“Manufacturing is starting to move back to the west,” states Pippa Malmgren of the Canonbury Group with great confidence. Speaking to the CFA Institute a few weeks ago from the beautiful Usher Hall in Edinburgh, Scotland, she commented that you’re seeing events like the Chinese taking a position in Volvo. Or you’re seeing international investment in farmland in Australia. “International markets respond amazingly quickly to change in price pressures, and the change has started. Huge amounts of capital are starting to flow in the opposite direction.”
A similar sign of change. Malmgren believes that revolutions and political disruption don't occur in a vacuum--and they have global economic impact quickly. Take for instance the huge pressure on wages in the "Third World." “The cost of an onion in India has gone up 100% in the last year,” she says. “Sugar and cocao have gone up, so you see acquisition activity like Kraft and Cadbury,” she pointed out, as an indication that global inequalities are forcing mainstream companies to pay more for higher quality brands.

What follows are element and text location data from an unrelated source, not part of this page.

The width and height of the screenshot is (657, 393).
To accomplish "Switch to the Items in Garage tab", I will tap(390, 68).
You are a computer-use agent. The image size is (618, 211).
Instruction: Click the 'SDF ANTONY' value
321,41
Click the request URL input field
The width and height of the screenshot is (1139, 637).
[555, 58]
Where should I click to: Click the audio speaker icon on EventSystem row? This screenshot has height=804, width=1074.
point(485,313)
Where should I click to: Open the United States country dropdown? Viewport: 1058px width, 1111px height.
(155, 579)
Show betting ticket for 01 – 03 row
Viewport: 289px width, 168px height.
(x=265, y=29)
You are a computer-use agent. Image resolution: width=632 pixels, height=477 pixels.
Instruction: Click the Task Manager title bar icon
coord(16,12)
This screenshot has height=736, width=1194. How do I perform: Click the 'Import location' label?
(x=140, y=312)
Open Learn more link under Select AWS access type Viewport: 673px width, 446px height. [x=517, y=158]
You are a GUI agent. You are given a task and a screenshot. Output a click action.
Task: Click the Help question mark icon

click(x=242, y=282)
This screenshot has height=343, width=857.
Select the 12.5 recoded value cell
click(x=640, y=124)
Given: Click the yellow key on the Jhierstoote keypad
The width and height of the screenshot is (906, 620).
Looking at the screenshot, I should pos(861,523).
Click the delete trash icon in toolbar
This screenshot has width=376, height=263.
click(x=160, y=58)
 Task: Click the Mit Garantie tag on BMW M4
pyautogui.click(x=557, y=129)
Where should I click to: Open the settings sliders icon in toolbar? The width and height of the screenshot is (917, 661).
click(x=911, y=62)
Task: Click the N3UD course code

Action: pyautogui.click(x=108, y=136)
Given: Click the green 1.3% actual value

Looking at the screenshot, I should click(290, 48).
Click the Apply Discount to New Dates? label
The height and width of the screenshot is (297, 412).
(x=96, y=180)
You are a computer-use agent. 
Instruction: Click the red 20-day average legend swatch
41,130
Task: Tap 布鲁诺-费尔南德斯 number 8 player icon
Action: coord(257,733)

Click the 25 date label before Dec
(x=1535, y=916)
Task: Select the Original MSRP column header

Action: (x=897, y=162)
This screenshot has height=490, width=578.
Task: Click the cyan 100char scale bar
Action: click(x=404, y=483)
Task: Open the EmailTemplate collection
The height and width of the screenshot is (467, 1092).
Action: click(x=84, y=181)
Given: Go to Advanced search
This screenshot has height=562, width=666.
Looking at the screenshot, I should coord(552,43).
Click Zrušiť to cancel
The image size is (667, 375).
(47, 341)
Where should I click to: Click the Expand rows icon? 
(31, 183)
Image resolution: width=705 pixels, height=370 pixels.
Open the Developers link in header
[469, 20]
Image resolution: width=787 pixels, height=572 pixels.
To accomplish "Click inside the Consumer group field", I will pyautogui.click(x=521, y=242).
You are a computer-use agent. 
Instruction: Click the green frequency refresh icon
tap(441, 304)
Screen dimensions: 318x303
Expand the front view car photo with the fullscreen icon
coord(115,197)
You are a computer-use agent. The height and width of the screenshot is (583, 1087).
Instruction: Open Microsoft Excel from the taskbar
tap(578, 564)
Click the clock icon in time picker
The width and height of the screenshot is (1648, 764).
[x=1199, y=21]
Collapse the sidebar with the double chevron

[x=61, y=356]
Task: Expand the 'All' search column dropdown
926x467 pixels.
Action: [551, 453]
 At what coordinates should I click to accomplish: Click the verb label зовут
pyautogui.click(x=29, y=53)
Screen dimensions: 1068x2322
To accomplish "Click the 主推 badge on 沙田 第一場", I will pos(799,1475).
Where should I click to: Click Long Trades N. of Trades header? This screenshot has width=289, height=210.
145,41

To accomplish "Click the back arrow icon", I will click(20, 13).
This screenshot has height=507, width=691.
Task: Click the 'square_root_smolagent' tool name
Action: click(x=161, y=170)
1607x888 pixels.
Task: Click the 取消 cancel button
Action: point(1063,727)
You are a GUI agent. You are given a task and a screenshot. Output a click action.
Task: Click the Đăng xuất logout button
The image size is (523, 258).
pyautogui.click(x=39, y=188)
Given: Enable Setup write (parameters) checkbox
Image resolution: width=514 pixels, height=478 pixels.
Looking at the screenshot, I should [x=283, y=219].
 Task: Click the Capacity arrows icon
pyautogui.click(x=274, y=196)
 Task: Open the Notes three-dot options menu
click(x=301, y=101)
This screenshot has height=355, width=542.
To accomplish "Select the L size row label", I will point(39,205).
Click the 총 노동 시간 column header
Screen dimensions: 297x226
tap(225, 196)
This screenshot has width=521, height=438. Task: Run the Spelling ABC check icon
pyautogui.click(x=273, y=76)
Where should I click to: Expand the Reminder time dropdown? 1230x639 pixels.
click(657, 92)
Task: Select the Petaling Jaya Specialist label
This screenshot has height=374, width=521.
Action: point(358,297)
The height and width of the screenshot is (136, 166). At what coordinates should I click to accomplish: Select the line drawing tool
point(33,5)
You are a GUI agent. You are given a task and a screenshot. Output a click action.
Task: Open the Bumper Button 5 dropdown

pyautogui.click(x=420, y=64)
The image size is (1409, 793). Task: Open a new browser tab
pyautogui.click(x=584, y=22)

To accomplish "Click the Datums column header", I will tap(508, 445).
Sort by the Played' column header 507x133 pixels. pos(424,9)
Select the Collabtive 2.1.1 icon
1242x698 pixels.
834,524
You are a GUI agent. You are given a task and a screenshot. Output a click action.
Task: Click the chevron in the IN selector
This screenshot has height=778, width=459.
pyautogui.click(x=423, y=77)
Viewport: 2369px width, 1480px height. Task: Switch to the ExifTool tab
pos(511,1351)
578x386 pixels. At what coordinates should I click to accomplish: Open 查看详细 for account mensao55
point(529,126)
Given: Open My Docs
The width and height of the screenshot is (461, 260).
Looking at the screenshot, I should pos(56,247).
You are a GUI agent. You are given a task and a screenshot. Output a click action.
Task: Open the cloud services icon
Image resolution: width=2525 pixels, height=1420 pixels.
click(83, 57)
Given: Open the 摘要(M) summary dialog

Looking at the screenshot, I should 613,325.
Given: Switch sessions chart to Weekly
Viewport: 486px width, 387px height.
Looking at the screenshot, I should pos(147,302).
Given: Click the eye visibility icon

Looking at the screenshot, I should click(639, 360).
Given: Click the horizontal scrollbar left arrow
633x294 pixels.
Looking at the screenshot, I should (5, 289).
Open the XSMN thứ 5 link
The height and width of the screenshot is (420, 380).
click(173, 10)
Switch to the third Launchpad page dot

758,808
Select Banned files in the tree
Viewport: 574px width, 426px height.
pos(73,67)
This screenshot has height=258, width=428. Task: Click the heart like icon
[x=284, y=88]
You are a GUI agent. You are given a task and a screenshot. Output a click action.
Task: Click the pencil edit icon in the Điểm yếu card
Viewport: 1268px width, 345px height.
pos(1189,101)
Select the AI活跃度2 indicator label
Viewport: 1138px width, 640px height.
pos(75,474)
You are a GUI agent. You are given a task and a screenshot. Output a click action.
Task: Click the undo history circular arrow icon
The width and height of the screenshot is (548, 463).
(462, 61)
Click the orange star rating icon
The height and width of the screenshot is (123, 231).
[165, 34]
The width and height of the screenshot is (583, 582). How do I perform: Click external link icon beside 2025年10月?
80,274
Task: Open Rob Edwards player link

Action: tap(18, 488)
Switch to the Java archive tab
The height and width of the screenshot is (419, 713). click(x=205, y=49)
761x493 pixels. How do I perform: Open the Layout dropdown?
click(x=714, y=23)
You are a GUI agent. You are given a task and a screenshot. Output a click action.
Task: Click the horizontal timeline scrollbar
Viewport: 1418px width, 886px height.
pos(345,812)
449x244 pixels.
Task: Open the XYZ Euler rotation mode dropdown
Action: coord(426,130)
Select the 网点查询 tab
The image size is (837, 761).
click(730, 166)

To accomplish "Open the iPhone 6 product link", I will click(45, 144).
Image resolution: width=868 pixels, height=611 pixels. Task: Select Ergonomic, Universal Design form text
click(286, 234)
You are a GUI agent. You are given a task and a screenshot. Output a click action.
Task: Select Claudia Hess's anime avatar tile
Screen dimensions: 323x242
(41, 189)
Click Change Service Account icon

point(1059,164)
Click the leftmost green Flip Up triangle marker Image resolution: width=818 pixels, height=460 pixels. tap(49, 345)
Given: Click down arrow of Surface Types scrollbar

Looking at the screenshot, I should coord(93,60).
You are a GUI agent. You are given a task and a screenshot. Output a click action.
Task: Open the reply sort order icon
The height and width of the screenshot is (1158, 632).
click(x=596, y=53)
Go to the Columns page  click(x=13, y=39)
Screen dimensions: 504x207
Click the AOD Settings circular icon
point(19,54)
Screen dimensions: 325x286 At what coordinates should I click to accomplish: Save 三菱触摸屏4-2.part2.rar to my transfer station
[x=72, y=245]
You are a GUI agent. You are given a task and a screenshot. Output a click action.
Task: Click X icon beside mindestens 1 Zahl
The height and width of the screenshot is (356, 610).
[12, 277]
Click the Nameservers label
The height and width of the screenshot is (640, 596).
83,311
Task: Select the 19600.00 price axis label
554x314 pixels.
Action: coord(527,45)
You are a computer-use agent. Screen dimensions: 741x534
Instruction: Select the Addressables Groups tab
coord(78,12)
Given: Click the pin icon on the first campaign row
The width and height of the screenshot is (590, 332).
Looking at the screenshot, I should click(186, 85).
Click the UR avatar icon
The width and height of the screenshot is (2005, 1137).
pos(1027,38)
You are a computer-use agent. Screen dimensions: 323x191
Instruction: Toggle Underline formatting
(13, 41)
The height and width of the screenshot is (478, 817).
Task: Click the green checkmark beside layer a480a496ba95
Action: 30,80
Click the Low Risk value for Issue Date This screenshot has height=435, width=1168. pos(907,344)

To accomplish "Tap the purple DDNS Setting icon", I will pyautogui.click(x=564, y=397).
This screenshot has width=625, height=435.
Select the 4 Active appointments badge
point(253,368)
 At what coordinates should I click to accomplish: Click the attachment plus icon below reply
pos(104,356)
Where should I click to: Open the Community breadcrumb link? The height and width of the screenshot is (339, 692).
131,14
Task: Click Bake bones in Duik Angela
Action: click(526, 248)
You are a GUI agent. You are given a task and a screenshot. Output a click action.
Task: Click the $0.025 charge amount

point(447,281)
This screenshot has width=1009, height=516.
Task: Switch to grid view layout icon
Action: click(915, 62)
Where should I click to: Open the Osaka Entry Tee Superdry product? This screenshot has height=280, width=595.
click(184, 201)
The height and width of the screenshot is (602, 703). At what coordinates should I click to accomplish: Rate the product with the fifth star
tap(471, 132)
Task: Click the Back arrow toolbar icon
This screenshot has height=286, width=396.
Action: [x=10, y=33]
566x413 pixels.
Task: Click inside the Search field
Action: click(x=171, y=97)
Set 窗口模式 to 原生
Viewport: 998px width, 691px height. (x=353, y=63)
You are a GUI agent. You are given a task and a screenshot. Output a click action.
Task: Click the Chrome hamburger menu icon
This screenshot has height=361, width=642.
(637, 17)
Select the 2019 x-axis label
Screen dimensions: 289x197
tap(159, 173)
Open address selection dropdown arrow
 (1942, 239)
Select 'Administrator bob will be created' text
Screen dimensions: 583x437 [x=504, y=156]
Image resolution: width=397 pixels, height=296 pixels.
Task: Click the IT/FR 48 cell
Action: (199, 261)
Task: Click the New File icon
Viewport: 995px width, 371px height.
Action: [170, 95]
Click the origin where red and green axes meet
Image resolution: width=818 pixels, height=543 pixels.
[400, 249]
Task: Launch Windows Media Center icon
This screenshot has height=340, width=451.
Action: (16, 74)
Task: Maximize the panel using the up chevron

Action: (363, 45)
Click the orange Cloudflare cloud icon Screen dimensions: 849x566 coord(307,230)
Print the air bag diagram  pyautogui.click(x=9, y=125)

These subtle shifts support what may be a sea-change in the manufacturing sector. Several BVWire.com readers have commented that the 20+ year decline in textile prices has stopped, and in fact reversed. More than one retail CEO is predicting 5-10% increases in their cost of goods this year as global wage pressures in key producing countries like VietNam and Bangladesh, along with inflation in the BRIC and other countries, suggest that the imbalance in international manufacturing costs is beginning to diminish.
Malmgren’s thoughts on how to make sense of this: “don’t be fooled by top line growth. Sure, China is growing at 10%, but don’t forget inflation and the fact that their costs are going up faster.”
“And, don’t forget what happens to governments that can’t feed their people. This is not an issue that’s isolated to northern Africa,” she says.